Exercise brief — Repeat the records word for word.

==== Data in this exercise ====

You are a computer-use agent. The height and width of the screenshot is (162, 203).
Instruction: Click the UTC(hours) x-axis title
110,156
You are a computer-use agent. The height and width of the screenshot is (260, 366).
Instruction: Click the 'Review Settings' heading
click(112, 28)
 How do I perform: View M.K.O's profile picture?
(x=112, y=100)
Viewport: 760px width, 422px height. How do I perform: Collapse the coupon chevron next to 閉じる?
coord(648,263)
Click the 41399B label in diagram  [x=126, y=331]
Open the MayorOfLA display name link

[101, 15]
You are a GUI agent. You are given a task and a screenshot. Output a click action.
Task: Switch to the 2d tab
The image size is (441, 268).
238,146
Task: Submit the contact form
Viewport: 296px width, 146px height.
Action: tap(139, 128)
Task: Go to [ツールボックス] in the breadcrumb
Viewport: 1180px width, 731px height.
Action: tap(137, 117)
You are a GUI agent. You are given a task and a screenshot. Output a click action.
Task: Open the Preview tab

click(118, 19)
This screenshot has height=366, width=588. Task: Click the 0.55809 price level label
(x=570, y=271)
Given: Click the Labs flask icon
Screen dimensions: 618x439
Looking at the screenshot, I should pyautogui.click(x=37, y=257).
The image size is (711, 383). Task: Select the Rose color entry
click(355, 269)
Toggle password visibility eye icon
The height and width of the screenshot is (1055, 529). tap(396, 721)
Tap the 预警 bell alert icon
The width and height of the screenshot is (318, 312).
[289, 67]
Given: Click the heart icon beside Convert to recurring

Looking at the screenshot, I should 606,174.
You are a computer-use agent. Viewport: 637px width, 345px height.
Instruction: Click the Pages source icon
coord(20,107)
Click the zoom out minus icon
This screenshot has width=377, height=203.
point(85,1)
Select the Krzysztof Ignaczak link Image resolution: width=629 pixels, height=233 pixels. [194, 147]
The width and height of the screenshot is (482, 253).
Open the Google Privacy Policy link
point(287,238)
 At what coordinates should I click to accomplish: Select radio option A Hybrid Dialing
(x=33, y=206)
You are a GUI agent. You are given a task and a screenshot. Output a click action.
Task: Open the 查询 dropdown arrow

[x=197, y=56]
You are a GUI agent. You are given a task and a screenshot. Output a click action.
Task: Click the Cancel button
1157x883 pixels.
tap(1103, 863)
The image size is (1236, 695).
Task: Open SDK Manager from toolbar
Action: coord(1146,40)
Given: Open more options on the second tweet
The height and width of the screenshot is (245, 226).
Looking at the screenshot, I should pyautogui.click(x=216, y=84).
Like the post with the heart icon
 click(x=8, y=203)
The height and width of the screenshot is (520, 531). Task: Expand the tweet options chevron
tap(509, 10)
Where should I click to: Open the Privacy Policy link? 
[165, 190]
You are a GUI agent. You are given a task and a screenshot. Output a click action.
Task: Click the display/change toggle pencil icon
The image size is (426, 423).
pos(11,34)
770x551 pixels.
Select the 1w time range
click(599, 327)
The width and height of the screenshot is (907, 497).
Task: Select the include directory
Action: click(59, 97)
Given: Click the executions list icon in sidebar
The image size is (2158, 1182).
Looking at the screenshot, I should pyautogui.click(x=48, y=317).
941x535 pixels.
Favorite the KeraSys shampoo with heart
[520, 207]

====

Response for this exercise —
You are a computer-use agent. The height and width of the screenshot is (162, 203).
Instruction: Click the UTC(hours) x-axis title
110,156
You are a computer-use agent. The height and width of the screenshot is (260, 366).
Instruction: Click the 'Review Settings' heading
click(112, 28)
 How do I perform: View M.K.O's profile picture?
(x=112, y=100)
Viewport: 760px width, 422px height. How do I perform: Collapse the coupon chevron next to 閉じる?
coord(648,263)
Click the 41399B label in diagram  [x=126, y=331]
Open the MayorOfLA display name link

[101, 15]
You are a GUI agent. You are given a task and a screenshot. Output a click action.
Task: Switch to the 2d tab
The image size is (441, 268).
238,146
Task: Submit the contact form
Viewport: 296px width, 146px height.
Action: tap(139, 128)
Task: Go to [ツールボックス] in the breadcrumb
Viewport: 1180px width, 731px height.
Action: tap(137, 117)
You are a GUI agent. You are given a task and a screenshot. Output a click action.
Task: Open the Preview tab

click(118, 19)
This screenshot has height=366, width=588. Task: Click the 0.55809 price level label
(x=570, y=271)
Given: Click the Labs flask icon
Screen dimensions: 618x439
Looking at the screenshot, I should pyautogui.click(x=37, y=257).
The image size is (711, 383). Task: Select the Rose color entry
click(355, 269)
Toggle password visibility eye icon
The height and width of the screenshot is (1055, 529). tap(396, 721)
Tap the 预警 bell alert icon
The width and height of the screenshot is (318, 312).
[289, 67]
Given: Click the heart icon beside Convert to recurring

Looking at the screenshot, I should 606,174.
You are a computer-use agent. Viewport: 637px width, 345px height.
Instruction: Click the Pages source icon
coord(20,107)
Click the zoom out minus icon
This screenshot has width=377, height=203.
point(85,1)
Select the Krzysztof Ignaczak link Image resolution: width=629 pixels, height=233 pixels. [194, 147]
The width and height of the screenshot is (482, 253).
Open the Google Privacy Policy link
point(287,238)
 At what coordinates should I click to accomplish: Select radio option A Hybrid Dialing
(x=33, y=206)
You are a GUI agent. You are given a task and a screenshot. Output a click action.
Task: Open the 查询 dropdown arrow

[x=197, y=56]
You are a GUI agent. You are given a task and a screenshot. Output a click action.
Task: Click the Cancel button
1157x883 pixels.
tap(1103, 863)
The image size is (1236, 695).
Task: Open SDK Manager from toolbar
Action: coord(1146,40)
Given: Open more options on the second tweet
The height and width of the screenshot is (245, 226).
Looking at the screenshot, I should pyautogui.click(x=216, y=84).
Like the post with the heart icon
 click(x=8, y=203)
The height and width of the screenshot is (520, 531). Task: Expand the tweet options chevron
tap(509, 10)
Where should I click to: Open the Privacy Policy link? 
[165, 190]
You are a GUI agent. You are given a task and a screenshot. Output a click action.
Task: Click the display/change toggle pencil icon
The image size is (426, 423).
pos(11,34)
770x551 pixels.
Select the 1w time range
click(599, 327)
The width and height of the screenshot is (907, 497).
Task: Select the include directory
Action: click(59, 97)
Given: Click the executions list icon in sidebar
The image size is (2158, 1182).
Looking at the screenshot, I should pyautogui.click(x=48, y=317).
941x535 pixels.
Favorite the KeraSys shampoo with heart
[520, 207]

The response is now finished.